## ABOUT THIS EXERCISE
Please return each of the entries that follow, unchanged in every word.

START DATA SHOWN

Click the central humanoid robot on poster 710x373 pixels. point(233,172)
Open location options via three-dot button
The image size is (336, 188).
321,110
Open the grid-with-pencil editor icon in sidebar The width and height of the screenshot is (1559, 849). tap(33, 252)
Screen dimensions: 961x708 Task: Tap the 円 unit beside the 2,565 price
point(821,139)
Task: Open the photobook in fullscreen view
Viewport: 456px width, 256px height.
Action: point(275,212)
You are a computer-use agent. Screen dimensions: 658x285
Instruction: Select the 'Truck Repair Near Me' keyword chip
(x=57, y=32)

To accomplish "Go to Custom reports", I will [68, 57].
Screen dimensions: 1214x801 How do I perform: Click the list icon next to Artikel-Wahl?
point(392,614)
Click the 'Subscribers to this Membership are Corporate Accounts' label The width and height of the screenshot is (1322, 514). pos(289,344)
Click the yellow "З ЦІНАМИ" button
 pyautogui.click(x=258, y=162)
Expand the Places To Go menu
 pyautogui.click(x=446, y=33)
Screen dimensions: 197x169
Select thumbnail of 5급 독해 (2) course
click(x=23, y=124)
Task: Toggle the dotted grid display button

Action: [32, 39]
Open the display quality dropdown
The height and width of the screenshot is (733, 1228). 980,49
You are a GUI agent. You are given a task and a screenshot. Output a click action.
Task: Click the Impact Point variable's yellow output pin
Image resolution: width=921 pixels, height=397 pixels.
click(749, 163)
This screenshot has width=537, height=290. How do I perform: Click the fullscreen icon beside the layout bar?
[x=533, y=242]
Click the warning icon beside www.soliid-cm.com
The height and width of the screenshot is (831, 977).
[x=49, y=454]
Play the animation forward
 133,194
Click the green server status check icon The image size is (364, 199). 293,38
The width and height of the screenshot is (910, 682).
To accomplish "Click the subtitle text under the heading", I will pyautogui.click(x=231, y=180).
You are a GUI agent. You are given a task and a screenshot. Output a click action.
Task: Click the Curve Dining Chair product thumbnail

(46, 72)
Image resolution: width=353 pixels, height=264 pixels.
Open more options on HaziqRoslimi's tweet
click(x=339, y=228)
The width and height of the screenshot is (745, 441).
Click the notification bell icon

END DATA SHOWN

## ANSWER SECTION
Click the central humanoid robot on poster 710x373 pixels. point(233,172)
Open location options via three-dot button
The image size is (336, 188).
321,110
Open the grid-with-pencil editor icon in sidebar The width and height of the screenshot is (1559, 849). tap(33, 252)
Screen dimensions: 961x708 Task: Tap the 円 unit beside the 2,565 price
point(821,139)
Task: Open the photobook in fullscreen view
Viewport: 456px width, 256px height.
Action: point(275,212)
You are a computer-use agent. Screen dimensions: 658x285
Instruction: Select the 'Truck Repair Near Me' keyword chip
(x=57, y=32)

To accomplish "Go to Custom reports", I will [68, 57].
Screen dimensions: 1214x801 How do I perform: Click the list icon next to Artikel-Wahl?
point(392,614)
Click the 'Subscribers to this Membership are Corporate Accounts' label The width and height of the screenshot is (1322, 514). pos(289,344)
Click the yellow "З ЦІНАМИ" button
 pyautogui.click(x=258, y=162)
Expand the Places To Go menu
 pyautogui.click(x=446, y=33)
Screen dimensions: 197x169
Select thumbnail of 5급 독해 (2) course
click(x=23, y=124)
Task: Toggle the dotted grid display button

Action: [32, 39]
Open the display quality dropdown
The height and width of the screenshot is (733, 1228). 980,49
You are a GUI agent. You are given a task and a screenshot. Output a click action.
Task: Click the Impact Point variable's yellow output pin
Image resolution: width=921 pixels, height=397 pixels.
click(749, 163)
This screenshot has width=537, height=290. How do I perform: Click the fullscreen icon beside the layout bar?
[x=533, y=242]
Click the warning icon beside www.soliid-cm.com
The height and width of the screenshot is (831, 977).
[x=49, y=454]
Play the animation forward
 133,194
Click the green server status check icon The image size is (364, 199). 293,38
The width and height of the screenshot is (910, 682).
To accomplish "Click the subtitle text under the heading", I will pyautogui.click(x=231, y=180).
You are a GUI agent. You are given a task and a screenshot. Output a click action.
Task: Click the Curve Dining Chair product thumbnail

(46, 72)
Image resolution: width=353 pixels, height=264 pixels.
Open more options on HaziqRoslimi's tweet
click(x=339, y=228)
The width and height of the screenshot is (745, 441).
Click the notification bell icon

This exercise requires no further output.